-- Start of GIVEN PASSAGE --

In the example of FIGS. 1 and 2, the lateral flanges 2 are parallel with respect to one another to form a “U” with the bearing surfaces 3 and 4 and are made of the same material as the bearing surfaces, but they are doubled by external reinforcements 8 made of a different material capable of modifying the mechanical characteristics of the assembly thus obtained.

For example, the reinforcements 8 are metallic, whereas the remainder of the structure is made by molding a plastic material, but it is also contemplated that the reinforcements 8 can be made from a plastic material with predetermined mechanical characteristics, whereas the remainder of the structure is also made from a plastic material with different characteristics.

The metallic reinforcements 8 are obtained by cutting and stamping, and they are then attached to the flanges 2 by any means. As will be seen in the respective figures of the drawings of exemplary embodiments, the reinforcements are effectively maintained in respective recesses, or cavities, of the flanges.

According to the invention, the metallic reinforcements 8 are attached to the flanges 2 by molding when the latter are molded.

Such reinforcements 8 also have the advantage of comprising, at their lower ends, the bored and threaded boss 7, to allow attaching, without any intermediate piece, of the gliding members on a stiff metallic zone, or further on hard plastic where the reinforcements 8 would be made of a loaded plastic rather than a flexible plastic constituting the rest of the structure.

Advantageously, the metallic reinforcements 8 comprise, in their longitudinal direction, stiffening ribs formed by stamping, extending substantially along the entire length of the flange 2 and having a generally bent shape.

Such a characteristic allows, at equal stiffness, dividing the thickness and therefore the weight of the reinforcement 8 practically in half.

Regardless of the example described hereinafter, an improvement of the torsional and flexional rigidity of the frame is obtained due to the reinforcement elements. These can be arranged between the inside and the outside of the frame so as to optimize the necessary mechanical characteristics thereof. It is also possible to have a reinforcement on one side only of the frame, since it is known that the maximum of the forces transmitted by the skater to the wheels pass through the inside skirt or flange of the frame. That is also why certain examples envision using different materials between the internal flange and the external flange.

-- End of GIVEN PASSAGE --

- **PROBLEMS**
• A. According to the skate frame passage, why can a reinforcement be placed on only one side of the frame?
• B. Reproduce the skate frame passage word for word from "Such reinforcements 8" to "of the structure.".
• C. Write the next part of the skate frame passage, starting after its last sentence.

-- Start of DATASET CONTENT --

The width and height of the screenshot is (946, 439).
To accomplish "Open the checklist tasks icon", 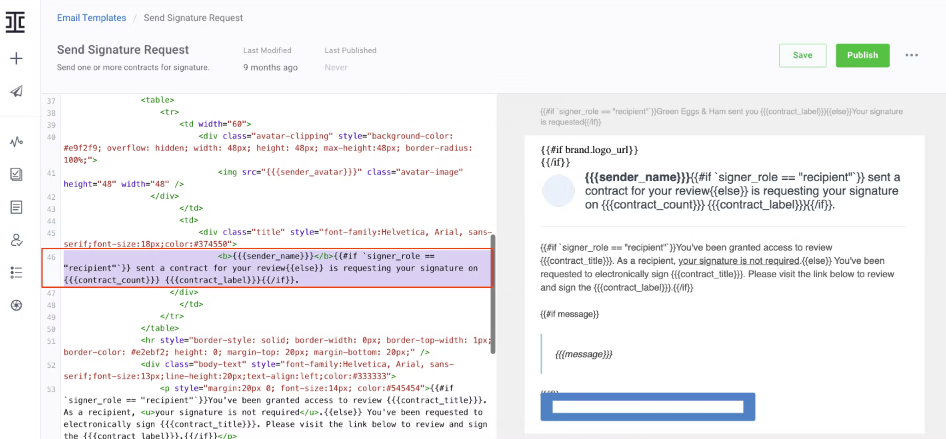I will click(x=16, y=175).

-- End of DATASET CONTENT --

- **RESULTS OF THE EXERCISE**
• A. A reinforcement on one side only is possible because the greatest forces the skater transmits to the wheels pass through the inside skirt, or flange, of the frame. This is also why some examples use different materials for the internal flange and the external flange.

• B.
Such reinforcements 8 also have the advantage of comprising, at their lower ends, the bored and threaded boss 7, to allow attaching, without any intermediate piece, of the gliding members on a stiff metallic zone, or further on hard plastic where the reinforcements 8 would be made of a loaded plastic rather than a flexible plastic constituting the rest of the structure.

• C.
In the embodiment example of FIG. 2, the frame 1D comprises bearing members 3, 4 made integrally, or unitarily, with parallel lateral flanges 2D, forming a U with the bearing surfaces, through plastic molding including through molding or co-injection, an internal reinforcement 8D embedded on or in the bearing members 3, 4, and made of a metallic material or a plastic material different from the preceding one. Such a construction is, of course, compatible with the bearing members 3, 4 being positioned at different levels.

Thus, a structure whose bearing member alone is stiffened is obtained, whereas the flanges maintain a certain flexibility.

In the examples of the invention shown in FIGS. 3-7, the frame 1E, 1F, 1G, 1H is generally constituted by a bearing member 3, 4, and two lateral flanges 2E, 2F, 2G, 2H, parallel with respect to one another and forming a U with the bearing member, this structure being obtained by molding a plastic material around at least one reinforcement 8E, 8F, 8G, 8H, made of metal or a plastic material different from the first, arranged inside the flanges, i.e., within recess or cavities thus formed within the flanges by such molding.

More particularly, according to FIG. 3, the reinforcement 8E forms a U extending, on the one hand, inside the bearing plane 4, and, on the other hand, inside the lateral flanges 2E by their parallel arms, the end of the latter being positioned on this side of the end parts of the flanges 2E which are bored with holes 6 and threaded to ensure the attachment of the gliding members.

However, according to the alternative embodiment shown in FIG. 4, the reinforcement 8F forms a U extending, on the one hand, inside the bearing plane 4, and, on the other hand, inside the lateral flanges 2F by their parallel arms, the end of the latter extending beyond the end parts of the flanges 2F which are bored with holes 6 and threaded to ensure the attachment of the gliding members. This last solution offers the advantage of creating reinforcements at the level of the holes 6.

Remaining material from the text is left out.